Les rouages des modèles étudiés à la loupe

« Les modèles d’IA, y compris les GNN, sont souvent considérés comme des “boîtes noires”, car leurs prédictions ne peuvent pas être expliquées ou interprétées facilement », confirment les chercheurs, qui expliquent ainsi dans le détail comment ils sont parvenus à plonger la tête sous le capot de leurs modèles d’IA : « Afin de saisir les sous-structures chimiques associées à des scores de prédiction élevés de l’action antibiotique, nous avons “ouvert” la boîte noire en utilisant une méthode de recherche permettant d’identifier par ordinateur les sous-structures.
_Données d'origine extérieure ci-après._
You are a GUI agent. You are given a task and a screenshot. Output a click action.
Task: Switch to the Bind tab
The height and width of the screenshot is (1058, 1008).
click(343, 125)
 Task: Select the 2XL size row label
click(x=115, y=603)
Notre méthode de recherche supprime de manière itérative des atomes et leurs liaisons, et note les sous-structures résultantes pour déterminer si elles sont responsables de la majeure partie du score prédictif ». Une approche baptisée « recherche arborescente Monte-Carlo » (Monte Carlo Tree Search, ou MCTS) utilisée notamment dans le cadre de modèles d’apprentissage profond dédiés aux jeux, tels que le célèbre AlphaGo.
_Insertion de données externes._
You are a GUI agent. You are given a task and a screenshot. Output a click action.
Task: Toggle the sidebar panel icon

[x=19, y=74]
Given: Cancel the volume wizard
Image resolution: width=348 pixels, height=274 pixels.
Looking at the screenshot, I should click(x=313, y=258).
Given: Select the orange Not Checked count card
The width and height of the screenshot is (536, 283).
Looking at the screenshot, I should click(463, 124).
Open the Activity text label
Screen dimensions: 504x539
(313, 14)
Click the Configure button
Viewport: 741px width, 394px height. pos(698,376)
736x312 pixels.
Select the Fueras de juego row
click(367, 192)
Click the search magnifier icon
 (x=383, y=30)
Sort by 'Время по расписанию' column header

« L’idée, ici, était que nous puissions voir ce que les modèles apprenaient afin de prédire que certaines molécules feraient de bons antibiotiques », explique le chercheur et professeur d’ingénierie médicale au MIT James Collins, qui, pour finir, ne cache pas son enthousiasme face aux résultats obtenus aux côtés de ses collègues dans le cadre de ces travaux de recherche : « Notre travail fournit un système qui permet d’économiser du temps et des ressources et qui est mécanistiquement pertinent, du point de vue de la structure chimique. Le tout, avec une approche inédite ».

Une percée remarquable que Collins a décidé de mettre à disposition de l’association à but non lucratif qu’il a créée aux côtés de collègues dans le cadre du projet Antibiotics-AI : Phare Bio. Une structure au sein de laquelle va ainsi se poursuivre l’étude des composés identifiés par les chercheurs, afin d’en analyser plus précisément encore les propriétés chimiques et les potentielles applications thérapeutiques. Au sein de son laboratoire du MIT, James Collins travaille également à l’identification d’autres composés potentiellement actifs contre d’autres pathogènes résistants.

Si elle est sans doute encore loin d’être gagnée, la guerre contre la résistance aux antimicrobiens semble en tout cas se diriger vers une issue de moins en moins funeste grâce cette nouvelle alliée de taille constituée par l’IA.


[1] Le terme « anti-infectieux » est un terme général désignant l’ensemble des médicaments qui combattent une infection, quelle qu’en soit la cause. Source : Vidal.

[2] Methicillin-resistant Staphylococcus aureus.